= Ernest Coleman (physicist) =

American physicist

Ernest Coleman (August 31, 1941 - January 17, 1990) was an American physicist working in the study, testing, and theory of sub-atomic particles. He was a professor of physics at the University of Minnesota who held a Ph.D. in physics from the University of Michigan.

== Early life and education ==
Coleman was born on August 31, 1941, in Detroit, Michigan to parents James and Grace Coleman. His parents were originally from Alabama. He gained his Bachelor of Science and Master of Science from the University of Michigan in 1963 and his Ph.D. in physics from the University of Michigan in 1966. Coleman was a member of Phi Beta Kappa. Coleman completed a one-year postdoctoral fellowship at the DESY research facility in Hamburg, Germany.

== Career ==
After completing his postdoctoral fellowship, Coleman went on to obtain a position as an associate professor of physics at the University of Minnesota. In 1974 he was employed as a researcher by the United States Federal Government. That same year, Coleman was promoted to head of the Atomic Energy Commission's central laboratory research section within their division of physical research. His contributions to physics were related to the understanding of nucleon interactions at high energies.

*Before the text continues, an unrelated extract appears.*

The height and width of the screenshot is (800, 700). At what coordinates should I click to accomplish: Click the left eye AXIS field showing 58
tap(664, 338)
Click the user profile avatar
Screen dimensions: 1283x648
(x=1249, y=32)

Coleman was active in education, working as director of the SLAC Summer Science Program from 1971 to 1984. He was president of the National Society of Black Physicists (NSBP) from 1984-1986. He also received the Sloan Research Fellowship in 1973 and the Distinguished Service Award of the American Association of Physics Teachers in 1977. In 1976, he was honored as an American Physical Society (APS) Fellow.

== Research ==
Coleman worked on experiments conducted at the Cosmotron at Brookhaven National Laboratory and the Zero Gradient Synchrotron at Argonne National Laboratory. There, he studied how protons and mesons scattered from deuterium and hydrogen targets. As a result of Coleman's experiments testing the one-nucleon exchange model, a correction to Roy J. Glauber's scattering theory was discovered.